Rampa: acessibilidade ou improviso?

 

Em novembro de 2018, lancei uma provocação no Facebook e no Instagram do Cadeira Voadora. Publiquei a foto de uma rampa (veja abaixo) e fiz o seguinte questionamento aos leitores:

 

Esta é a imagem da rampa que utilizei na postagem das redes do Cadeira Voadora. Eu a encontrei no Pinterest, sem informação sobre localização.

Qual a sua opinião sobre a rampa mostrada na imagem? Acha útil? Oferece segurança? Você usaria?

Vamos fazer uma tempestade de ideias? Peço ajuda também aos arquitetos e designers.

Única regra para discussão: vamos ouvir uns aos outros, combinado?

Esta postagem tem o objetivo de nos auxiliar a compreender a acessibilidade.

 

O debate foi mais rico do que eu esperava.

Resolvi, então, reunir os comentários em um único post; do contrário ficariam dispersos e difíceis de ser acessados. Agora, poderemos voltar a eles com facilidade!

 

Propósito da discussão

 

O propósito do post foi cumprido e me deixou feliz porque todos puderam se expressar livremente, sem ironias e críticas por parte dos demais.

Mas para que um debate sobre este assunto? Por que não um post contendo exclusivamente esclarecimentos técnicos?

Com certeza uma análise técnica baseada nas normas é fundamental. Contudo, não podemos nos esquecer do “Nada sobre nós sem nós”, slogan que lembra a importância de ouvir os usuários. Até porque muitos destes apresentam situações que poderiam passar despercebidas aos especialistas.

[Registros de localização de palavras e elementos]
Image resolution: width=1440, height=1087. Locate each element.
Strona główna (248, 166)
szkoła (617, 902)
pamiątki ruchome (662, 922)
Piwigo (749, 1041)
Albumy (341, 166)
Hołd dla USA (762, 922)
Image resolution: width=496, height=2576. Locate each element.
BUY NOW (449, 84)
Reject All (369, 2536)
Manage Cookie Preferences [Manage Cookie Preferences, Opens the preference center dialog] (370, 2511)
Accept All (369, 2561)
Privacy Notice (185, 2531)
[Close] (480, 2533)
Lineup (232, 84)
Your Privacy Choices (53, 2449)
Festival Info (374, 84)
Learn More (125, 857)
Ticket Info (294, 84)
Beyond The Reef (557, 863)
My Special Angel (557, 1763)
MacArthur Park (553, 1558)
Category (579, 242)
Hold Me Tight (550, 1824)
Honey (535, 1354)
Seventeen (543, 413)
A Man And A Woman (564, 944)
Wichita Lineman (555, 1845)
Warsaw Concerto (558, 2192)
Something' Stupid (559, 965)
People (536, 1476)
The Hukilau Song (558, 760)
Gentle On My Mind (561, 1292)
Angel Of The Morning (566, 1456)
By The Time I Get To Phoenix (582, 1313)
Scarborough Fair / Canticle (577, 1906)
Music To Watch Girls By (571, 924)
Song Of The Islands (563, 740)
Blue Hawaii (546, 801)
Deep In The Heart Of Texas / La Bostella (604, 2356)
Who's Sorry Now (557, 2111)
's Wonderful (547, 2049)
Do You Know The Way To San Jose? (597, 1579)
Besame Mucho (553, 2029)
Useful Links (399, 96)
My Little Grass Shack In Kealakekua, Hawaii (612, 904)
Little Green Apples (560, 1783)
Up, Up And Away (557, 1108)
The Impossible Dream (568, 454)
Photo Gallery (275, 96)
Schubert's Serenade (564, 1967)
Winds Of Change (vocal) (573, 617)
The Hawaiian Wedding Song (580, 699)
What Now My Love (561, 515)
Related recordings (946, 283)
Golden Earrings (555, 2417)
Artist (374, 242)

• A FAZER: Transcreva palavra por palavra a parte do texto sobre a rampa que começa com "Qual a sua opinião" e segue até "aos outros, combinado?".

• SOLUÇÃO:
Qual a sua opinião sobre a rampa mostrada na imagem? Acha útil? Oferece segurança? Você usaria?

Vamos fazer uma tempestade de ideias? Peço ajuda também aos arquitetos e designers.

Única regra para discussão: vamos ouvir uns aos outros, combinado?